Taylor v. Commissioner

Kern, /.,

dissenting: Prior to the opinion in the case of Bull v. United States, 295 U. S. 247, there would have been little doubt but that the value of the option or right of decedent’s estate to participate in the earnings of the partnership for 10 years after the death of the decedent partner would have been properly included as a capital asset in the decedent’s gross taxable estate, and only that part of the partnership income received by the estate would be subject to income tax which was in excess of the value of the contractual right or chose in action constituting part of the decedent’s estate. See William P. Blodget, 13 B. T. A. 1243; John F. Degener, Jr., 26 B. T. A. 185; Grahame Wood, 26 B. T. A. 533.

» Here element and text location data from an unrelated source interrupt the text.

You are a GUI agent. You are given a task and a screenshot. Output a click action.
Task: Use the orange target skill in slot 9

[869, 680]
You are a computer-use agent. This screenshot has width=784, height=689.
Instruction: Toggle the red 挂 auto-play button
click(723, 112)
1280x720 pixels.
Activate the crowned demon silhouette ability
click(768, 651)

However, the Bull case (which is described by the First Circuit in McClennan v. Commissioner, 131 F. 2d 165, as “a peculiar case on its facts and in the way the case came up”) appears to hold that if the partnership itself has no capital investment and no tangible assets, the contractual right to share in its earnings after the death of a partner can not be considered capital and can not be included at any value in the deceased partner’s gross estate. It should be noted that this conclusion was not necessary to a decision of that case; that it was later referred to somewhat questioningly by the Supreme Court in Uelvervng v. Enright's Estate, 312 U. S. 636, footnote 9; that it was construed by the First Circuit as a conclusion to be strictly limited to its own peculiar facts (McOlennan v. Commissioner, supra); and has been construed by us as not applying to situations where the partnership had any tangible assets (see Estate of Thomas F. Remington, 9 T. C. 99, 107, and Charles F. Coates, 7 T. C. 125.)

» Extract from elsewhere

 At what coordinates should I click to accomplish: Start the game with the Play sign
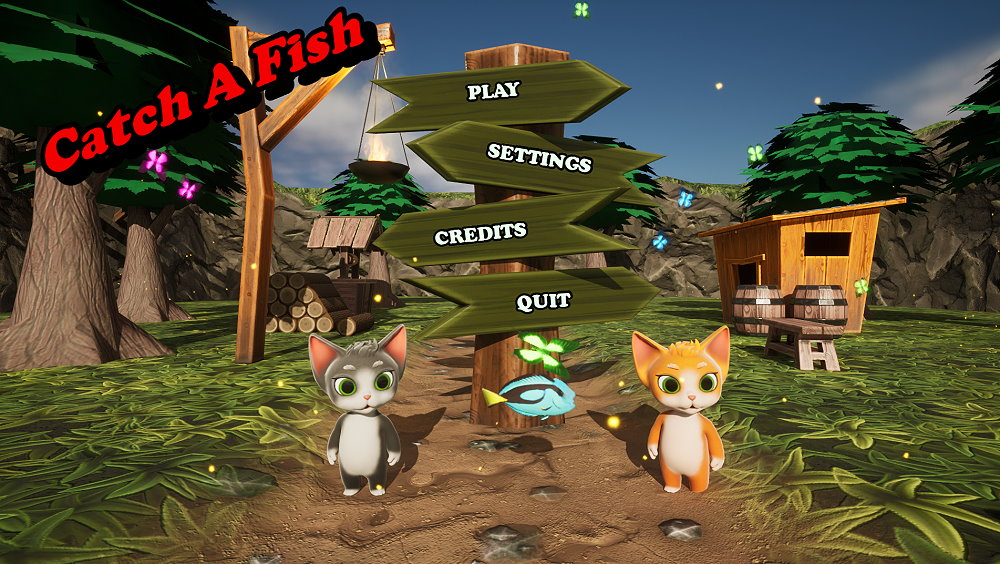point(494,91)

In the instant report it is found as a fact that “capital and tangible assets were not of importance to the creation and retention of partnership business.” The inference is that some capital and tangible assets existed. The parties themselves have considered the Bull case as not applicable in that the value of the option was included in decedent’s gross estate for estate tax purposes at a figure of $140,000.

I am loathe to conclude that this right which was valued at this amount for estate tax purposes did not constitute “a capital asset which it received from the decedent,” and am unwilling to agree that we are forced to this conclusion by the Bull case.